[START PROVIDED TEXT]

I was in a coffee shop yesterday, and saw a sign on the wall
that said,
“Cry a river, build a bridge and get over it.”
It was one of those Linus-plays-Jingle-Bells-the Right-Way-for-Lucy
moments!
Yet in reality, what happens for some people when it comes to serious issues is that they attempt
the bridge-crossing without crying first.
Or, they cry and stew and fester on the shoreline of life, never overcoming anything.
Or, they cry and stew and fester on the shoreline of life, never overcoming anything.
Or, they skip directly to “get over it,” without even
stopping to collect Monopoly money! (and paying the price later when unresolved flies in the ointment begin flying again).
These three extremes are debilitating in that they stunt, delay,
impede and generally obliterate emotional and spiritual maturity and joy.
We live in an interesting dichotomy: either we
over-nurture—coddle every whimper— or hard-line even real tragedies with a
husky “just get over it.”
And certainly, not everything
needs soul searching!
Shallow, surface inconveniences and irritations do not
warrant “stopping the presses!” Disagreements and opposing viewpoints do not
constitute the need for a cry room. Opinions are a part of someone just as
their hair color: each person is entitled to have them. We all have been tired, frustrated and snippy at times. We weren't perfect parents or children, so we need to cut some slack when we see other parents sincerely struggling to quiet their children in grocery stores and on airplanes.
Facts
of life such as these must be “gotten over,” and the sooner the better.
What does require
our sincere time and attention is the heavy emotional baggage that we like to
think we’ve jettisoned and are no longer lugging around. Ironically, our
becoming so easily perturbed at lesser things is usually the residue from these
unpacked bags.
So here’s the sad and slightly embarrassing truth: I’ve been
crying a river over a few very specific issues for many years. At times they’ve
faded into the background, or seemed like they could be successfully ignored. Often
I did tell myself to simply “get over
it.” But then life circumstances would dredge them up once again.

[END PROVIDED TEXT]
[START DATA BLOCK]

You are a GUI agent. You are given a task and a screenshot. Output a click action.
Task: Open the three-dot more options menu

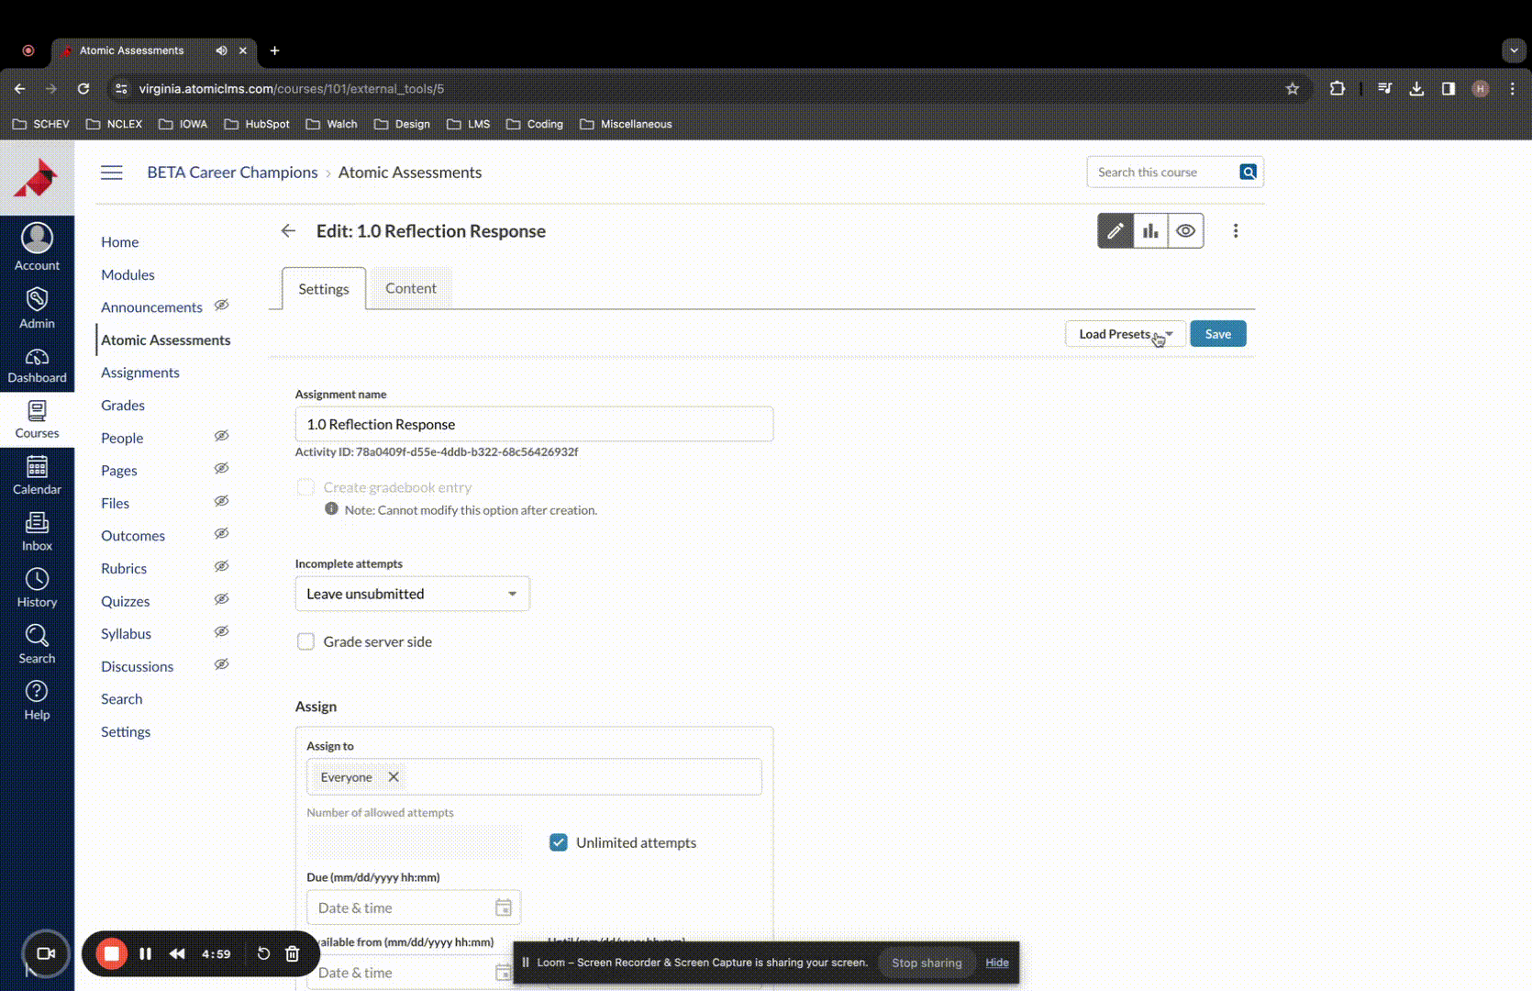click(1235, 231)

[END DATA BLOCK]

- [JOBS]:
A - Could you write out the part of the coffee shop sign essay between "I was in a coffee" and "maturity and joy.", inclusive?
B - Can you pick up the coffee shop sign essay and keep writing from right after its final sentence?

- [RESPONSES PER TASK]:
A -
I was in a coffee shop yesterday, and saw a sign on the wall
that said,
“Cry a river, build a bridge and get over it.”
It was one of those Linus-plays-Jingle-Bells-the Right-Way-for-Lucy
moments!
Yet in reality, what happens for some people when it comes to serious issues is that they attempt
the bridge-crossing without crying first.
Or, they cry and stew and fester on the shoreline of life, never overcoming anything.
Or, they cry and stew and fester on the shoreline of life, never overcoming anything.
Or, they skip directly to “get over it,” without even
stopping to collect Monopoly money! (and paying the price later when unresolved flies in the ointment begin flying again).
These three extremes are debilitating in that they stunt, delay,
impede and generally obliterate emotional and spiritual maturity and joy.

B -
Bono, of the rock group U2, croons with insight when he
sings,
“You’ve got to get yourself together;
you’ve got stuck in a
moment and now you can’t get out of it.”
And getting out of it requires the bridge, and then going across.
The entire process, beginning to end, naturally requires
God. He will not abandon us to cry alone, nor force us to navigate over shark-infested waters ourselves.
The main thing that will happen on the bridge is the
transition from our perspective of our self and others to God’s perspective.
This
de-programming, if you will, might necessitate spending differing lengths of
time on various segments of the bridge. A first bridge crossing might take longer
than a second. A second might take longer than the first due to the trauma
involved. But we stay the course until we attain God’s peace and can say, in
all sincerity, that we truly are “over it.”
This isn’t to say we won’t feel a tinge of residual tension
from the old issue. We may always remember the lamenting and the battle to
traverse the bridge.
But we go forth living in the victory, as the apostle Paul himself models in Philippians 3 when
he says,
“...Forgetting what is behind and straining toward what is ahead, I
press on toward the goal to win the prize for which God has called me
heavenward in Christ Jesus.”
This is yet another form of joy.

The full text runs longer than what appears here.